▶ [課題文]:
「わたなべゆうこの会」と「タナカヒロカズの会」が“同姓同名合コン”!?写真はイメージです Photo:PIXTA

“自分とまったく同じ名前”を持つ人たちが全国から集まる。そんな不思議な会から、いま新たなつながりが生まれている。きっかけはSNSで届いた1通のメッセージ。「田中宏和の会」をきっかけに、「わたなべゆうこの会」など全国の同姓同名ネットワークが広がっていった。笑いと偶然の中に見えてくるのは、現代社会における“名前”と“つながり”の新しいかたちだ。※本稿は、ブランド・クリエイティブ・ディレクターの田中宏和『全員タナカヒロカズ』(新潮社)の一部を抜粋・編集したものです。

苗字トップ10位だけで
日本の人口の1割に当たる

 そもそも「田中」の同姓同名ポテンシャルはどれくらいなのか。

 現在の日本の名字のトップ10は以下の順と言われている。

1位 佐藤 1,830,000人
2位 鈴木 1,769,000人
3位 高橋 1,383,000人
4位 田中 1,312,000人
5位 伊藤 1,053,000人
6位 渡辺 1,043,000人
7位 山本 1,029,000人
8位 中村 1,026,000人
9位 小林 1,010,000人
10位 加藤 873,000人
(名字由来netの2024年4月時点での政府発表統計および全国電話帳データを元にした算出による概算数字)

 この上位10位まで名前で日本の人口の約1割を占める。

 例えば9位の「小林」だが、昭和を代表する批評家、小林秀雄は『同姓同名』という随筆で「小林も平凡、秀雄も平凡、小林秀雄で平々凡々という事で、今までずい分人にも迷惑をかけ、人からも迷惑を蒙っている。親父は、私の名前をつける時、他人と間違えられない為にという名前を付ける根本条件を失念していた」と綴り、自分の同姓同名の多さを嘆いている。名字の多さは同姓同名と出会う確率を上げる前提条件だ。

 ランキング中で「田中」は4位の約131万人である。同姓同名の会を実践するには、母数の多い佐藤さん、鈴木さん、高橋さんのほうが断然有利である。

▶ [提供データ]:
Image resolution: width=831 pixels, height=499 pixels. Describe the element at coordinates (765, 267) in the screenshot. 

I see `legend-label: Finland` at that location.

▶ [課題の指示]:
- 1) 課題文について、次の問いに答えよ。
(a) 名字のランキングで「田中」は何位で、約何人か。
(b) 小林秀雄が自分の同姓同名の多さを嘆いた随筆の題名は何か。
(c) 本稿はどの書籍の一部を抜粋・編集したものか。
- 2) 課題文から、「現在の日本の名字のトップ10は以下の順と言われている。」という語句を含む箇所から始めて「元にした算出による概算数字)」で終わるまでをそのまま引用せよ。

▶ [解答]:
- 1)
(a) 4位、約131万人
(b) 『同姓同名』
(c) 田中宏和『全員タナカヒロカズ』(新潮社)

- 2)
現在の日本の名字のトップ10は以下の順と言われている。

1位 佐藤 1,830,000人
2位 鈴木 1,769,000人
3位 高橋 1,383,000人
4位 田中 1,312,000人
5位 伊藤 1,053,000人
6位 渡辺 1,043,000人
7位 山本 1,029,000人
8位 中村 1,026,000人
9位 小林 1,010,000人
10位 加藤 873,000人
(名字由来netの2024年4月時点での政府発表統計および全国電話帳データを元にした算出による概算数字)